### Stated goal
Copy each of the following lines word for word.

------

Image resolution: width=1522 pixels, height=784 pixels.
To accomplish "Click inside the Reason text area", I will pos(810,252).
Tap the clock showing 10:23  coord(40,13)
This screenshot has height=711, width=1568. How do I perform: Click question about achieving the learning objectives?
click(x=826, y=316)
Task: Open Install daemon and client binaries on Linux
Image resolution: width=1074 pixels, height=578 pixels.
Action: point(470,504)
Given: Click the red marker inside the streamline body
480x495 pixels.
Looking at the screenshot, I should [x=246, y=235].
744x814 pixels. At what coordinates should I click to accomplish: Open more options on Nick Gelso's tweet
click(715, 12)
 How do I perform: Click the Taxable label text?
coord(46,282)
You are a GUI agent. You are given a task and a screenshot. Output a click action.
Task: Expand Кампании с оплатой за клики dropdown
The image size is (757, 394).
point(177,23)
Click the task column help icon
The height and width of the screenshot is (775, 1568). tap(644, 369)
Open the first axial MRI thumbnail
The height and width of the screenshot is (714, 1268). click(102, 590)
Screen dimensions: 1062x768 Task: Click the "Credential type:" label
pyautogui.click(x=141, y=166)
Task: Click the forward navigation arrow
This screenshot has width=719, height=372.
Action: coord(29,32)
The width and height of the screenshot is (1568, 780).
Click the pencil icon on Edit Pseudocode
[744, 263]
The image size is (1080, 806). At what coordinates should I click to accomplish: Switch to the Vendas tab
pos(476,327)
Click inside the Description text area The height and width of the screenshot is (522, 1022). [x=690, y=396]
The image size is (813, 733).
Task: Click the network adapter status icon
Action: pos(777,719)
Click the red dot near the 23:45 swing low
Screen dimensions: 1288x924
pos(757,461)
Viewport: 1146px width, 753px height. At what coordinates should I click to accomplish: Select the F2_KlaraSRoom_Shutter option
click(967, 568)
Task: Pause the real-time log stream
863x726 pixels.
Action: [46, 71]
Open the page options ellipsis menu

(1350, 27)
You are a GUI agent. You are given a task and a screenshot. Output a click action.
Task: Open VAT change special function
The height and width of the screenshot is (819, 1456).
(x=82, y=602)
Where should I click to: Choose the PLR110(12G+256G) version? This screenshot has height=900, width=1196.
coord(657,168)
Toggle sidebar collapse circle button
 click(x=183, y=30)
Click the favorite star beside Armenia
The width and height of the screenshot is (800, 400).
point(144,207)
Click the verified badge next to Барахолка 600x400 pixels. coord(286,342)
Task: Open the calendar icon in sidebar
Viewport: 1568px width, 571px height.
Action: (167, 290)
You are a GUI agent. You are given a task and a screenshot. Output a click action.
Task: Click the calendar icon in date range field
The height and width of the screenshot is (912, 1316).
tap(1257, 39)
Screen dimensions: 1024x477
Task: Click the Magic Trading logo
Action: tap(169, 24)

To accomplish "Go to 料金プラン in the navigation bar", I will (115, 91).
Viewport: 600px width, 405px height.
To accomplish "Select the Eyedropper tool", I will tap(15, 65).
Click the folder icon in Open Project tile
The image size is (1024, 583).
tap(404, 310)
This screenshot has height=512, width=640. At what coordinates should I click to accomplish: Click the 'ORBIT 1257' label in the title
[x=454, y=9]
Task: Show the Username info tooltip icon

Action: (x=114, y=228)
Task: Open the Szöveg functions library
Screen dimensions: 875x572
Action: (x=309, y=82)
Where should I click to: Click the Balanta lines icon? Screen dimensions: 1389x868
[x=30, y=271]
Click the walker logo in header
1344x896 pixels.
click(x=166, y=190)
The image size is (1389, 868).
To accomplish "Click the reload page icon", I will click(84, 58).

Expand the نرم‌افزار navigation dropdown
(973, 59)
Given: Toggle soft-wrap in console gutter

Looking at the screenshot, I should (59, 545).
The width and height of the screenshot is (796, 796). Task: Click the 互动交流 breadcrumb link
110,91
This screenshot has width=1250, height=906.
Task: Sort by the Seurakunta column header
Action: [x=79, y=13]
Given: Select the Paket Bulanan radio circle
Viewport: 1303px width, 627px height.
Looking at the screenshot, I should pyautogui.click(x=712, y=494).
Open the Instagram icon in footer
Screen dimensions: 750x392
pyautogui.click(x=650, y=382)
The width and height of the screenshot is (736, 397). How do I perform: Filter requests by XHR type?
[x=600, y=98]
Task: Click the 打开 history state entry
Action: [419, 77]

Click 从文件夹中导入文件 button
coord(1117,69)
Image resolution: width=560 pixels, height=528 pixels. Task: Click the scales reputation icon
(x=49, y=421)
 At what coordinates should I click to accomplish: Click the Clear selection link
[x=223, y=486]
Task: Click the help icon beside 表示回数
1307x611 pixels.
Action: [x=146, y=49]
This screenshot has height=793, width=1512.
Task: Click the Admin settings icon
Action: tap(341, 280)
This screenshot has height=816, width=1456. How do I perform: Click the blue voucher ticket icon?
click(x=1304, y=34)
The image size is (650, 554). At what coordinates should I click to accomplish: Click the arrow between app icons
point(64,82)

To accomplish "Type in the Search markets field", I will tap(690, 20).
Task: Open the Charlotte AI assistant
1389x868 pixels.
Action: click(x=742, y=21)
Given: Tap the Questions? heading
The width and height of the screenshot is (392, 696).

------

### Complete response
Image resolution: width=1522 pixels, height=784 pixels.
To accomplish "Click inside the Reason text area", I will pos(810,252).
Tap the clock showing 10:23  coord(40,13)
This screenshot has height=711, width=1568. How do I perform: Click question about achieving the learning objectives?
click(x=826, y=316)
Task: Open Install daemon and client binaries on Linux
Image resolution: width=1074 pixels, height=578 pixels.
Action: point(470,504)
Given: Click the red marker inside the streamline body
480x495 pixels.
Looking at the screenshot, I should [x=246, y=235].
744x814 pixels. At what coordinates should I click to accomplish: Open more options on Nick Gelso's tweet
click(715, 12)
 How do I perform: Click the Taxable label text?
coord(46,282)
You are a GUI agent. You are given a task and a screenshot. Output a click action.
Task: Expand Кампании с оплатой за клики dropdown
The image size is (757, 394).
point(177,23)
Click the task column help icon
The height and width of the screenshot is (775, 1568). tap(644, 369)
Open the first axial MRI thumbnail
The height and width of the screenshot is (714, 1268). click(102, 590)
Screen dimensions: 1062x768 Task: Click the "Credential type:" label
pyautogui.click(x=141, y=166)
Task: Click the forward navigation arrow
This screenshot has width=719, height=372.
Action: coord(29,32)
The width and height of the screenshot is (1568, 780).
Click the pencil icon on Edit Pseudocode
[744, 263]
The image size is (1080, 806). At what coordinates should I click to accomplish: Switch to the Vendas tab
pos(476,327)
Click inside the Description text area The height and width of the screenshot is (522, 1022). [x=690, y=396]
The image size is (813, 733).
Task: Click the network adapter status icon
Action: pos(777,719)
Click the red dot near the 23:45 swing low
Screen dimensions: 1288x924
pos(757,461)
Viewport: 1146px width, 753px height. At what coordinates should I click to accomplish: Select the F2_KlaraSRoom_Shutter option
click(967, 568)
Task: Pause the real-time log stream
863x726 pixels.
Action: [46, 71]
Open the page options ellipsis menu

(1350, 27)
You are a GUI agent. You are given a task and a screenshot. Output a click action.
Task: Open VAT change special function
The height and width of the screenshot is (819, 1456).
(x=82, y=602)
Where should I click to: Choose the PLR110(12G+256G) version? This screenshot has height=900, width=1196.
coord(657,168)
Toggle sidebar collapse circle button
 click(x=183, y=30)
Click the favorite star beside Armenia
The width and height of the screenshot is (800, 400).
point(144,207)
Click the verified badge next to Барахолка 600x400 pixels. coord(286,342)
Task: Open the calendar icon in sidebar
Viewport: 1568px width, 571px height.
Action: (167, 290)
You are a GUI agent. You are given a task and a screenshot. Output a click action.
Task: Click the calendar icon in date range field
The height and width of the screenshot is (912, 1316).
tap(1257, 39)
Screen dimensions: 1024x477
Task: Click the Magic Trading logo
Action: tap(169, 24)

To accomplish "Go to 料金プラン in the navigation bar", I will (115, 91).
Viewport: 600px width, 405px height.
To accomplish "Select the Eyedropper tool", I will tap(15, 65).
Click the folder icon in Open Project tile
The image size is (1024, 583).
tap(404, 310)
This screenshot has height=512, width=640. At what coordinates should I click to accomplish: Click the 'ORBIT 1257' label in the title
[x=454, y=9]
Task: Show the Username info tooltip icon

Action: (x=114, y=228)
Task: Open the Szöveg functions library
Screen dimensions: 875x572
Action: (x=309, y=82)
Where should I click to: Click the Balanta lines icon? Screen dimensions: 1389x868
[x=30, y=271]
Click the walker logo in header
1344x896 pixels.
click(x=166, y=190)
The image size is (1389, 868).
To accomplish "Click the reload page icon", I will click(84, 58).

Expand the نرم‌افزار navigation dropdown
(973, 59)
Given: Toggle soft-wrap in console gutter

Looking at the screenshot, I should (59, 545).
The width and height of the screenshot is (796, 796). Task: Click the 互动交流 breadcrumb link
110,91
This screenshot has width=1250, height=906.
Task: Sort by the Seurakunta column header
Action: [x=79, y=13]
Given: Select the Paket Bulanan radio circle
Viewport: 1303px width, 627px height.
Looking at the screenshot, I should pyautogui.click(x=712, y=494).
Open the Instagram icon in footer
Screen dimensions: 750x392
pyautogui.click(x=650, y=382)
The width and height of the screenshot is (736, 397). How do I perform: Filter requests by XHR type?
[x=600, y=98]
Task: Click the 打开 history state entry
Action: [419, 77]

Click 从文件夹中导入文件 button
coord(1117,69)
Image resolution: width=560 pixels, height=528 pixels. Task: Click the scales reputation icon
(x=49, y=421)
 At what coordinates should I click to accomplish: Click the Clear selection link
[x=223, y=486]
Task: Click the help icon beside 表示回数
1307x611 pixels.
Action: [x=146, y=49]
This screenshot has height=793, width=1512.
Task: Click the Admin settings icon
Action: tap(341, 280)
This screenshot has height=816, width=1456. How do I perform: Click the blue voucher ticket icon?
click(x=1304, y=34)
The image size is (650, 554). At what coordinates should I click to accomplish: Click the arrow between app icons
point(64,82)

To accomplish "Type in the Search markets field", I will tap(690, 20).
Task: Open the Charlotte AI assistant
1389x868 pixels.
Action: click(x=742, y=21)
Given: Tap the Questions? heading
The width and height of the screenshot is (392, 696).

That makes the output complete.